9. Except as disclosed in, or as expressly contemplated by, the Prospectus, neither the Sponsor nor any Insider nor any affiliate of the
Sponsor or any Insider, nor any director, officer or advisor of the Company, shall receive from the Company any finder’s fee, reimbursement, consulting fee, monies in respect of any repayment of a loan or other compensation prior to, or in
connection with any services rendered in order to effectuate, the consummation of the Company’s initial Business Combination (regardless of the type of transaction that it is), other than the following, none of which will be made from the
proceeds held in the Trust Account prior to the completion of the Company’s initial Business Combination: (i) repayment of a loan and advances of up to $300,000 made to the Company by the Sponsor to cover expenses related to the
organization of the Company and the Public Offering; (ii) reimbursement for any reasonable out-of-pocket expenses related to identifying, investigating and
consummating an initial Business Combination; and (iii) repayment of loans, if any, and on such terms as to be determined by the 

 
Company from time to time, made by the Sponsor, an affiliate of the Sponsor or certain of the Company’s officers and directors to finance transaction costs in connection with the
Company’s initial Business Combination; provided, however, that, if the Company does not consummate an initial Business Combination, a portion of the working capital held outside the Trust Account may be used by the Company to
repay such loaned amounts so long as no proceeds from the Trust Account are used for such repayment. Up to $2,000,000 of such loans may be convertible into warrants (the “Working Capital Warrants”) of the post Business
Combination entity at a price of $1.00 per warrant at the option of the lender. Such warrants would be identical to the Private Placement Warrants, including as to the exercise price, exercisability and exercise period. 

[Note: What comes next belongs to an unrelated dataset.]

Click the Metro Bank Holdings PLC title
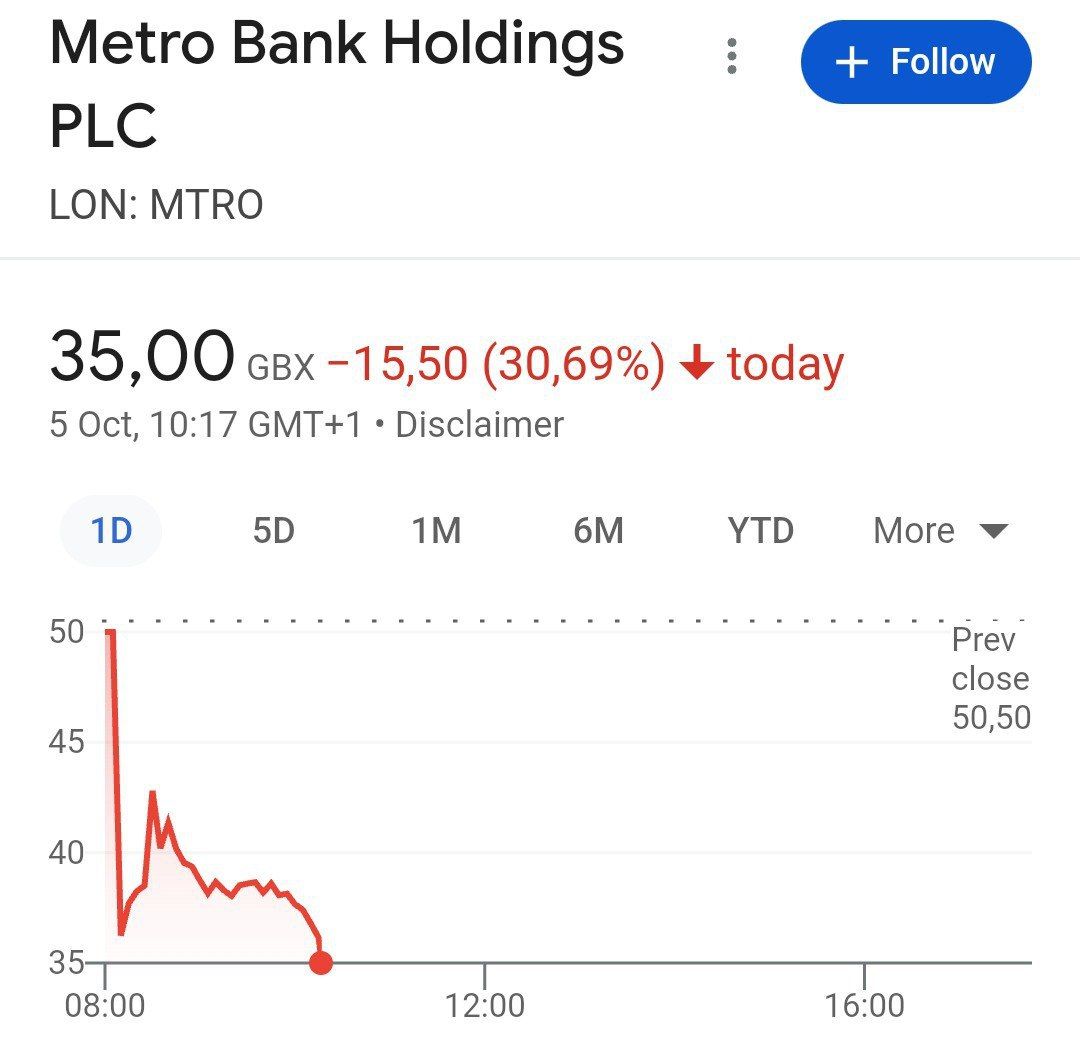click(x=336, y=84)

10. The Sponsor and each Insider has full right and power, without violating any agreement by which it is bound (including, without
limitation, any non-competition or non-solicitation agreement with any employer or former employer), to enter into this Letter Agreement and, as applicable, to serve as
an officer, a director on the board of directors and/or an advisor on the board of advisors of the Company and hereby consents to being named in the Prospectus as an officer, a director and/or an advisor of the Company. 

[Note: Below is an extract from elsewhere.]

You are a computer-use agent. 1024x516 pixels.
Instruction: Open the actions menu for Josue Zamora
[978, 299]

11. As used herein, (i) “Business Combination” shall mean a merger, consolidation, capital stock exchange, asset
acquisition, stock purchase, reorganization or similar business combination, involving the Company and one or more businesses or entities; (ii) “Capital Stock” shall mean, collectively, the Class A Common Stock and the
Founder Shares; (iii) “Founder Shares” shall mean the 7,187,500 shares of Class B common stock, par value $0.0001 per share, issued and outstanding immediately prior to the consummation of the Public Offering; (iv)
“Private Placement Warrants” shall mean the warrants to purchase up to an aggregate of 13,535,500 shares of Class A Common Stock (or up to 15,035,500 shares of Class A Common Stock, depending on the extent to which
the underwriters exercise their option to purchase additional units) of the Company that the Sponsor has agreed to purchase for an aggregate purchase price of $13,535,500 (or up to $15,035,500, depending on the extent to which the underwriters
exercise their option to purchase additional units), or $1.00 per Private Placement Warrant, in a private placement transaction that shall occur simultaneously with the consummation of the Public Offering; (v) “Public
Stockholders” shall mean the holders of securities issued in the Public Offering; (vi) “Trust Account” shall mean the trust fund into which a portion of the net proceeds of the Public Offering and the sale of the
Private Placement Warrants shall be deposited; and (vii) “Transfer” shall mean the (a) sale or assignment of, offer to sell, contract or agreement to sell, hypothecate or pledge, grant of any option to purchase or
otherwise dispose of or agreement to dispose of, directly or indirectly, or establishment or increase of a put equivalent position or liquidation with respect to or decrease of a call equivalent position within the meaning of the Exchange Act with
respect to, any security, (b) entry into any swap or other arrangement that transfers to another, in whole or in part, any of the economic consequences of ownership of any security, whether any such transaction is to be settled by delivery of
such securities, in cash or otherwise, or (c) public announcement of any intention to effect any transaction specified in clause (a) or (b) above. 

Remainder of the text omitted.